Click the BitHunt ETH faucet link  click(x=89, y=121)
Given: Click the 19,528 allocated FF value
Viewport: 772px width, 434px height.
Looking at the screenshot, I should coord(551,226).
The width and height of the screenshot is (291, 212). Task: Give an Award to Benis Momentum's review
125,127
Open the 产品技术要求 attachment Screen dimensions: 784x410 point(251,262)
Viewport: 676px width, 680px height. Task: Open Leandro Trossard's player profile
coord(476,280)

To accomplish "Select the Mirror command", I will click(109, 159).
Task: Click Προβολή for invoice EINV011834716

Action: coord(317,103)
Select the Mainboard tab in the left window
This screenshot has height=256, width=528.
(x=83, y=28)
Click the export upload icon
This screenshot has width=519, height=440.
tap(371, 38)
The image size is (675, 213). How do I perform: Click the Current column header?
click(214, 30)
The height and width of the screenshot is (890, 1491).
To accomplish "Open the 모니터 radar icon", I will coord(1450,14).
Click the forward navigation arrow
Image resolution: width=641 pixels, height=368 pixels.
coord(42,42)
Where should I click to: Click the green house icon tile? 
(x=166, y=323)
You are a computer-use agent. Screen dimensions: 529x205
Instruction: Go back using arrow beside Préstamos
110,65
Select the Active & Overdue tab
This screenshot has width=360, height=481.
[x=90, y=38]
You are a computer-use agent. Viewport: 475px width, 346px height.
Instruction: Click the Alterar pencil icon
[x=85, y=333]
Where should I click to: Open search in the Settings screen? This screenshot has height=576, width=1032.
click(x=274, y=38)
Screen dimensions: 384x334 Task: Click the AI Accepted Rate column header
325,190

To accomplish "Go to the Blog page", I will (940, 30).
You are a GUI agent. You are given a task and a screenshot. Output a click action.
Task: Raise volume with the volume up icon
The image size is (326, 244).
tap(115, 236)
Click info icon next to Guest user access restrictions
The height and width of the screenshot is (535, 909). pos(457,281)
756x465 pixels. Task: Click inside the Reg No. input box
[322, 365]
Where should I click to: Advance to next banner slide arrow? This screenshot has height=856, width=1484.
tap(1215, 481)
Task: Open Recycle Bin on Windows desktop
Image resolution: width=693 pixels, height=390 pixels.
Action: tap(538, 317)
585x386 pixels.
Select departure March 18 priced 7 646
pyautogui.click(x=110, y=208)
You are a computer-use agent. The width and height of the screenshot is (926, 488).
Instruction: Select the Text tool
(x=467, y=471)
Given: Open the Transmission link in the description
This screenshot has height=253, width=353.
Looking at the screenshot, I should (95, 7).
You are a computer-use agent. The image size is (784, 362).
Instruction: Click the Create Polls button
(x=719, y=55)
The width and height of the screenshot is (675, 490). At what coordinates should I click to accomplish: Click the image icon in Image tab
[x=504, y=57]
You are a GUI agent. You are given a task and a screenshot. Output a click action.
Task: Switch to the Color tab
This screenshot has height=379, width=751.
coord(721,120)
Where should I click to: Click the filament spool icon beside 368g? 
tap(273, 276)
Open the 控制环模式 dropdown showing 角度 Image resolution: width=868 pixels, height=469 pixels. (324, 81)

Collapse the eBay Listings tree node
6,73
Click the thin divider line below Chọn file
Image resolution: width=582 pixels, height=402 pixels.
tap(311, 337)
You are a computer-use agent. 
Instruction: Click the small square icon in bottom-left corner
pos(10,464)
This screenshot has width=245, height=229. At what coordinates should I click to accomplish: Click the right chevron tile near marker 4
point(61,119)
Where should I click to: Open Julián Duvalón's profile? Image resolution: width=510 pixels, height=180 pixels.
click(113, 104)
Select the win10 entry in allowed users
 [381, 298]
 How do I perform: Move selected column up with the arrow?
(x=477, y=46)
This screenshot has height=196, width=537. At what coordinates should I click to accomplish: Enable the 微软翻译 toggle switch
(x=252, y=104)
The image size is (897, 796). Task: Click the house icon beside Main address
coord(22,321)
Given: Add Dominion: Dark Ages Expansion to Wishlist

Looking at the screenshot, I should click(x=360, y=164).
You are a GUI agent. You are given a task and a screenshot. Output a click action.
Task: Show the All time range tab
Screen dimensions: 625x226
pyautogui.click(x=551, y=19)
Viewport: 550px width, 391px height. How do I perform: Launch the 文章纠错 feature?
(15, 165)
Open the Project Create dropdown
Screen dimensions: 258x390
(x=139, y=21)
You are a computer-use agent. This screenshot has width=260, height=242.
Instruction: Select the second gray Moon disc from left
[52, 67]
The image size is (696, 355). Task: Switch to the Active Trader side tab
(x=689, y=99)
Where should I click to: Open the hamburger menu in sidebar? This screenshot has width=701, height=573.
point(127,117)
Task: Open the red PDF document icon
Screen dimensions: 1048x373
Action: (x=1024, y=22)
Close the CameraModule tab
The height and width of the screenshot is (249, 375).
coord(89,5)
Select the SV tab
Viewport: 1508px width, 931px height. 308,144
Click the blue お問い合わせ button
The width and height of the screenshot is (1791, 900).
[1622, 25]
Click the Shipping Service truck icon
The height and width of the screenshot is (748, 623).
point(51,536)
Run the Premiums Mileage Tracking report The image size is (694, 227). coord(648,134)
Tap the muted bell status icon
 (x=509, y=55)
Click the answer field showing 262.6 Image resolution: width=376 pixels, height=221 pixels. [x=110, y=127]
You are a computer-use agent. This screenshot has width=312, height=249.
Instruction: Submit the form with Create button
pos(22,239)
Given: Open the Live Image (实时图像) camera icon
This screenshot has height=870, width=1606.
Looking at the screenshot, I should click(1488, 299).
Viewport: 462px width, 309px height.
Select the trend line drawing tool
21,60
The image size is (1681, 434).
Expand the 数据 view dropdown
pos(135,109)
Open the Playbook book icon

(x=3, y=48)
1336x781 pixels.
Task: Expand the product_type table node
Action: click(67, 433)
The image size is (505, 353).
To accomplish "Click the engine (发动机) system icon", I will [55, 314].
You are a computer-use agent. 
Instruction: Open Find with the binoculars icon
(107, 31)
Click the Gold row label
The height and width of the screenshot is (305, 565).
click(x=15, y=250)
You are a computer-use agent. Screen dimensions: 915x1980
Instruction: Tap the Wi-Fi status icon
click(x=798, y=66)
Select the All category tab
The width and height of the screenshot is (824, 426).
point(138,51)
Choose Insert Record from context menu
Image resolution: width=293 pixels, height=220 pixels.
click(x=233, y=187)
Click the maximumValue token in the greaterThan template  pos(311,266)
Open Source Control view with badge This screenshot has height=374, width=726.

|---|

> _TASK PROMPT_: Give only the lines from the one holding "Instruction: Select the second" through the one holding "Click the maximumValue", each restated exactly as it appears above.

> _PROBLEM SOLUTION_:
Instruction: Select the second gray Moon disc from left
[52, 67]
The image size is (696, 355). Task: Switch to the Active Trader side tab
(x=689, y=99)
Where should I click to: Open the hamburger menu in sidebar? This screenshot has width=701, height=573.
point(127,117)
Task: Open the red PDF document icon
Screen dimensions: 1048x373
Action: (x=1024, y=22)
Close the CameraModule tab
The height and width of the screenshot is (249, 375).
coord(89,5)
Select the SV tab
Viewport: 1508px width, 931px height. 308,144
Click the blue お問い合わせ button
The width and height of the screenshot is (1791, 900).
[1622, 25]
Click the Shipping Service truck icon
The height and width of the screenshot is (748, 623).
point(51,536)
Run the Premiums Mileage Tracking report The image size is (694, 227). coord(648,134)
Tap the muted bell status icon
 (x=509, y=55)
Click the answer field showing 262.6 Image resolution: width=376 pixels, height=221 pixels. [x=110, y=127]
You are a computer-use agent. This screenshot has width=312, height=249.
Instruction: Submit the form with Create button
pos(22,239)
Given: Open the Live Image (实时图像) camera icon
This screenshot has height=870, width=1606.
Looking at the screenshot, I should click(1488, 299).
Viewport: 462px width, 309px height.
Select the trend line drawing tool
21,60
The image size is (1681, 434).
Expand the 数据 view dropdown
pos(135,109)
Open the Playbook book icon

(x=3, y=48)
1336x781 pixels.
Task: Expand the product_type table node
Action: click(67, 433)
The image size is (505, 353).
To accomplish "Click the engine (发动机) system icon", I will [55, 314].
You are a computer-use agent. 
Instruction: Open Find with the binoculars icon
(107, 31)
Click the Gold row label
The height and width of the screenshot is (305, 565).
click(x=15, y=250)
You are a computer-use agent. Screen dimensions: 915x1980
Instruction: Tap the Wi-Fi status icon
click(x=798, y=66)
Select the All category tab
The width and height of the screenshot is (824, 426).
point(138,51)
Choose Insert Record from context menu
Image resolution: width=293 pixels, height=220 pixels.
click(x=233, y=187)
Click the maximumValue token in the greaterThan template  pos(311,266)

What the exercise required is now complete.